Since we both live slightly to the west of London, we met for a chat yesterday morning. Turns out we had lots of business acquaintances in common and, having met online anyway, our get-together got off to a fast start. The meeting made me think hard about my own role in life. As we left each other, I said "we’re complementary. My interest is in the use of social software inside the firewall and yours is in its use outside."

Driving home I realised that, while true, that only related to my journalistic focus. My training/mentoring focus is entirely about companies communicating effectively with the outside world – whether that’s the press, venture capitalists, the blogosphere or anyone else.
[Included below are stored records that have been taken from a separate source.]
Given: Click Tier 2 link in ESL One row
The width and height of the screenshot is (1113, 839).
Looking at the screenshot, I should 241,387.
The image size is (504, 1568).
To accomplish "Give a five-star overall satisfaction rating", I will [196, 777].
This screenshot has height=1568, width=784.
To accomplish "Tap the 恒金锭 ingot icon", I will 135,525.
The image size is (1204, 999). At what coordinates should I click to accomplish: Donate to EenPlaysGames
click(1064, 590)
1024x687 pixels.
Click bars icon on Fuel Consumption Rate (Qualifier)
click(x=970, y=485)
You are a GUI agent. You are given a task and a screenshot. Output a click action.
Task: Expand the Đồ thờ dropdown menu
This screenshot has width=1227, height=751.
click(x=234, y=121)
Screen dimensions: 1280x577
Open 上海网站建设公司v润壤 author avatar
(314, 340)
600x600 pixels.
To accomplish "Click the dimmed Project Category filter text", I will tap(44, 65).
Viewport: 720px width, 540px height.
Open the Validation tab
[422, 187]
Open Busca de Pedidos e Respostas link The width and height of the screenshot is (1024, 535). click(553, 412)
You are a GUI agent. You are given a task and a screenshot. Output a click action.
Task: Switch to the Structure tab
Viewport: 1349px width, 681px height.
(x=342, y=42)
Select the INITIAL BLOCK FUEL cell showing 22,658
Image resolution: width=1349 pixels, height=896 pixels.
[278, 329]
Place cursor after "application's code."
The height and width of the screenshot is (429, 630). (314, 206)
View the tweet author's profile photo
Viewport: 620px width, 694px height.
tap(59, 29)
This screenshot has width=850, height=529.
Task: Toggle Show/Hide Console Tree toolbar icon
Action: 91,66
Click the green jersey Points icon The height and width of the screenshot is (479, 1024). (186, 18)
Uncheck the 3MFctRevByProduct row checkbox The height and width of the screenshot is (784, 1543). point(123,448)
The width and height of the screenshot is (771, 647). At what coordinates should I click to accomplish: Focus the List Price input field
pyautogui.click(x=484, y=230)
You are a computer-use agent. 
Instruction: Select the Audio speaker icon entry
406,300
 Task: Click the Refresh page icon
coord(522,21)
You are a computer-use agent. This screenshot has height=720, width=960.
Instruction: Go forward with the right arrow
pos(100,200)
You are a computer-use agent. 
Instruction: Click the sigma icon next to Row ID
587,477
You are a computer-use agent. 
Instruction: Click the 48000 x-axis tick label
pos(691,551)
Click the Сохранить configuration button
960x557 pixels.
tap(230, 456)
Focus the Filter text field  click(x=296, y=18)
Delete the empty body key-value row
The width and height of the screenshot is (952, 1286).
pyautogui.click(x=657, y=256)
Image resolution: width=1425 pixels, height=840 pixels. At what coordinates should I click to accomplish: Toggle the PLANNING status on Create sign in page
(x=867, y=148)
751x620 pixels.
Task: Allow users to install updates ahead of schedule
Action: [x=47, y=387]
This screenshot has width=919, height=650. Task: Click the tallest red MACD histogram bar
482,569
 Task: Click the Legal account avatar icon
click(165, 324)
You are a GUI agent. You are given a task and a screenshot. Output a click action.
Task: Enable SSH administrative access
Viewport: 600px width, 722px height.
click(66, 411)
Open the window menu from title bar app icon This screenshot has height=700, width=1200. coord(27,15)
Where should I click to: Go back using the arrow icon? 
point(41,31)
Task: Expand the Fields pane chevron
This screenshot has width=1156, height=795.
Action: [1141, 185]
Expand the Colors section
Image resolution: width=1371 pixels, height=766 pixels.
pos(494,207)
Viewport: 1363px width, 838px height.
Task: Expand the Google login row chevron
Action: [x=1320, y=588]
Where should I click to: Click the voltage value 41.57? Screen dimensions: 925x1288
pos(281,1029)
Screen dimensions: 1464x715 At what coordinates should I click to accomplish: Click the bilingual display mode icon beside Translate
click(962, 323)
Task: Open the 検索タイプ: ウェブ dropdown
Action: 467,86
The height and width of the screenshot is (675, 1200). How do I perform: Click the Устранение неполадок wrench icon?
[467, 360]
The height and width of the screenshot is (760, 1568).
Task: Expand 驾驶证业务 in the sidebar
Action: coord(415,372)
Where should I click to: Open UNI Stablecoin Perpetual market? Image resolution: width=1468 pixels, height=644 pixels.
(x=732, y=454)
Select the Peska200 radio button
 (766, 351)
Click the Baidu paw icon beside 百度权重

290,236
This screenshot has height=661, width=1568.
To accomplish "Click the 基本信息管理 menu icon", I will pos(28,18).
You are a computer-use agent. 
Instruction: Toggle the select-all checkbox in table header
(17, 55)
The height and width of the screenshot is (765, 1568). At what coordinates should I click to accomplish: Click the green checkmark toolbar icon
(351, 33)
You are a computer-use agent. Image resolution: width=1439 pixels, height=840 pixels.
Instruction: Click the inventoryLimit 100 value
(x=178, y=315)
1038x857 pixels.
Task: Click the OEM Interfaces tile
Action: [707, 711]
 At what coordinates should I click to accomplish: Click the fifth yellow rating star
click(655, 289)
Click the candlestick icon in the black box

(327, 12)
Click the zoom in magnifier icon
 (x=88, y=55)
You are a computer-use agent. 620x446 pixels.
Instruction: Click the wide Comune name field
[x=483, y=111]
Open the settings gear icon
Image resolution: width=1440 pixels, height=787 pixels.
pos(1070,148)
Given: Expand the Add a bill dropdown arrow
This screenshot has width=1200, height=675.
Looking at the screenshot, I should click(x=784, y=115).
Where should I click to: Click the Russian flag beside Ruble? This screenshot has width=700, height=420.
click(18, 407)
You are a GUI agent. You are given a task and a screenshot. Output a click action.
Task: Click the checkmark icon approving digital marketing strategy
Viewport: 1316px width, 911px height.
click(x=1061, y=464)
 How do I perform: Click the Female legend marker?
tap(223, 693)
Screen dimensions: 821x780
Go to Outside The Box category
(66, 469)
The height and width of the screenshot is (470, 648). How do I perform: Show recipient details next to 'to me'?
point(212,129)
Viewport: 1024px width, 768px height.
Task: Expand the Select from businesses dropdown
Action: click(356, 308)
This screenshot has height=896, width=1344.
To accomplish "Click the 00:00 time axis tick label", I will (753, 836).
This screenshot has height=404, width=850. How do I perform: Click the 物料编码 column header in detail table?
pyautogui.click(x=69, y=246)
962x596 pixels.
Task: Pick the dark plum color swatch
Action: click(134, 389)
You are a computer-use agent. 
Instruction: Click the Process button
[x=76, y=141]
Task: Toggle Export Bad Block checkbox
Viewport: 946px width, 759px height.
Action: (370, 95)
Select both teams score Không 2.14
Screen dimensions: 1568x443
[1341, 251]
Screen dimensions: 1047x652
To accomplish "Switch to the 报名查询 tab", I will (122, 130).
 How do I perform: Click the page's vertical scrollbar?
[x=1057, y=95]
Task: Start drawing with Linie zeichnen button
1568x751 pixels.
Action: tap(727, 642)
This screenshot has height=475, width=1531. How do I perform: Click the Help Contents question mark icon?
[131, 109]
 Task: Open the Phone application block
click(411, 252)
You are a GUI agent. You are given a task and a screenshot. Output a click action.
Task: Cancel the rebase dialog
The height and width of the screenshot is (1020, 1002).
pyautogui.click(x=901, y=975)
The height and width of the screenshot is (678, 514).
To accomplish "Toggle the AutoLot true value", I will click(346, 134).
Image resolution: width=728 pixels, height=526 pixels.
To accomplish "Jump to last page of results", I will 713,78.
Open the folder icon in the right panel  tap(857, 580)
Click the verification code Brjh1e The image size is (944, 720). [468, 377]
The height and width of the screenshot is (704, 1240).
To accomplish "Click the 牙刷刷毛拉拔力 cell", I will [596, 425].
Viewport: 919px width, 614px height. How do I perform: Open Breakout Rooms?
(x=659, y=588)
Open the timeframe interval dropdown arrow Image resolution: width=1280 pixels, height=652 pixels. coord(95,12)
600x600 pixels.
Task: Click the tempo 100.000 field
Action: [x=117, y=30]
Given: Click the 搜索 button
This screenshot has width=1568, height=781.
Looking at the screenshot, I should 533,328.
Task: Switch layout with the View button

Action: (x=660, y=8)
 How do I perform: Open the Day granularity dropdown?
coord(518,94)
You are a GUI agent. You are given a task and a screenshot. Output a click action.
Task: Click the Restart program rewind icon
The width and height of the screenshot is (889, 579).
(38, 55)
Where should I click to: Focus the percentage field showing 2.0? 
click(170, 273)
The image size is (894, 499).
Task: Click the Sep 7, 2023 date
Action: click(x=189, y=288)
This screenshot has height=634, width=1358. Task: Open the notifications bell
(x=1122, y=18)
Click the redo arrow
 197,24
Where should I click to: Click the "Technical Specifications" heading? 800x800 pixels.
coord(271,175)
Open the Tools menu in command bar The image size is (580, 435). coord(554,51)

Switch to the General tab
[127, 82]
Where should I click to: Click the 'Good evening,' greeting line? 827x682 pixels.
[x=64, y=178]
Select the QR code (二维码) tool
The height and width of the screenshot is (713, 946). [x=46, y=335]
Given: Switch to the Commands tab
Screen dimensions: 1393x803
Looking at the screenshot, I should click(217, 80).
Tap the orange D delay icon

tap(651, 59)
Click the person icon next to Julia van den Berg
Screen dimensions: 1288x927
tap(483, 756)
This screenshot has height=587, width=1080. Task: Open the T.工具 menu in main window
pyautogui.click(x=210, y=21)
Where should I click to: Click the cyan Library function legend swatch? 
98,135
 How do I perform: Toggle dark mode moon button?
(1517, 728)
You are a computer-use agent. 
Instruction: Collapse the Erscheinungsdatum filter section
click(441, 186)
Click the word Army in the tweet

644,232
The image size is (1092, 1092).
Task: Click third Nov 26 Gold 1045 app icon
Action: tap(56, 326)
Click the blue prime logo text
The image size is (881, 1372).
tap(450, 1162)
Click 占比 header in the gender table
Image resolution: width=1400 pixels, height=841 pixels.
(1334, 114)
In that sense, Keith and I are a lot closer. The big difference is that I’m coming principally from a media perspective and he’s coming from a big company/marketing perspective. Instead of being back-to-back at the edge of the enterprise, we find ourselves face-to-face.

I’ve met loads of social media evangelists but this is the first one I’ve met who also has an intimate practical understanding from the marketing and business perspective. (I hope the many PR and marcomms people I know will understand why I’ve excluded them from that statement.)

I have no idea whether Keith and I will meet again, or work together. Anything is possible. But I thought I’d tip you off about his existence.

Dragon’s latest speech recognition

Ever wanted a podcast transcription? Or maybe a transcription of a conference call? Well, speech recognition software is getting really good. Take a look at this post for the low-down on Nuance‘s Dragon NaturallySpeaking 9.

It worked better before I trained it than after. This suggests that the latest line from Nuance: "No training required" is true.

The blog post also talks about Voice Perfect, an Australian company which has a system which will transcribe and colour-code and time-stamp speakers’ contributions during a meeting. Even if they’re speaking at the same time. (Clue: a recording channel per speaker.)